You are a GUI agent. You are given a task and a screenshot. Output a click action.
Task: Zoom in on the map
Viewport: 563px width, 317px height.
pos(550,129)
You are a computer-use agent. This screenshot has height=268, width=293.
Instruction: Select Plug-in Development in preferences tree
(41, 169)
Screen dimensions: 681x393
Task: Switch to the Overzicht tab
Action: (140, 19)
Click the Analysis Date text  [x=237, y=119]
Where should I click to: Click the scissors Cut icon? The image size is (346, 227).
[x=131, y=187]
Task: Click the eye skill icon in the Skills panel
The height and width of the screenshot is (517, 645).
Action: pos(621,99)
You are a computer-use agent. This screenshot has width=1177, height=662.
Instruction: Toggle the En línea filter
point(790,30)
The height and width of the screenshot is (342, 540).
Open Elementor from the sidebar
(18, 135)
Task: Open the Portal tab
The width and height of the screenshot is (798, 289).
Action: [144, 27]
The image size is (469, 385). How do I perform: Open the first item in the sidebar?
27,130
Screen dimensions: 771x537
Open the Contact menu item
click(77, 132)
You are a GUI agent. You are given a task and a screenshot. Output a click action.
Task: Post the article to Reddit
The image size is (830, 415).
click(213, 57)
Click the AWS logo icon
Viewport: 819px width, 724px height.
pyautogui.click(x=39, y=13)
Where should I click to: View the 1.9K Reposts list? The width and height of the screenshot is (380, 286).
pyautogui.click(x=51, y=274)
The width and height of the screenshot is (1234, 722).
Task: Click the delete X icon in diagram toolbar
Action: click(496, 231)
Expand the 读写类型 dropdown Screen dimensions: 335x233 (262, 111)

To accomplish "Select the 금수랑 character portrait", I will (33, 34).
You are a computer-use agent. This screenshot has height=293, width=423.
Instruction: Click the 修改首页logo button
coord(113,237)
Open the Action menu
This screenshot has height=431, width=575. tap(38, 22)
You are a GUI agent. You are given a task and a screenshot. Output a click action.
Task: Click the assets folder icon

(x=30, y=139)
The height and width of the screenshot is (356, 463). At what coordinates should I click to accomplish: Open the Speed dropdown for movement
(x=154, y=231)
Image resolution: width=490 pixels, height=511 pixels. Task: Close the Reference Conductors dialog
□ □ □
[WHAT NEEDS TO BE DONE] Return, word for word, the part of the records that opens with the first line and closes with the line containing "Action: [144, 27]", including both of those lines.

[THE RESPONSE]
You are a GUI agent. You are given a task and a screenshot. Output a click action.
Task: Zoom in on the map
Viewport: 563px width, 317px height.
pos(550,129)
You are a computer-use agent. This screenshot has height=268, width=293.
Instruction: Select Plug-in Development in preferences tree
(41, 169)
Screen dimensions: 681x393
Task: Switch to the Overzicht tab
Action: (140, 19)
Click the Analysis Date text  [x=237, y=119]
Where should I click to: Click the scissors Cut icon? The image size is (346, 227).
[x=131, y=187]
Task: Click the eye skill icon in the Skills panel
The height and width of the screenshot is (517, 645).
Action: pos(621,99)
You are a computer-use agent. This screenshot has width=1177, height=662.
Instruction: Toggle the En línea filter
point(790,30)
The height and width of the screenshot is (342, 540).
Open Elementor from the sidebar
(18, 135)
Task: Open the Portal tab
The width and height of the screenshot is (798, 289).
Action: [144, 27]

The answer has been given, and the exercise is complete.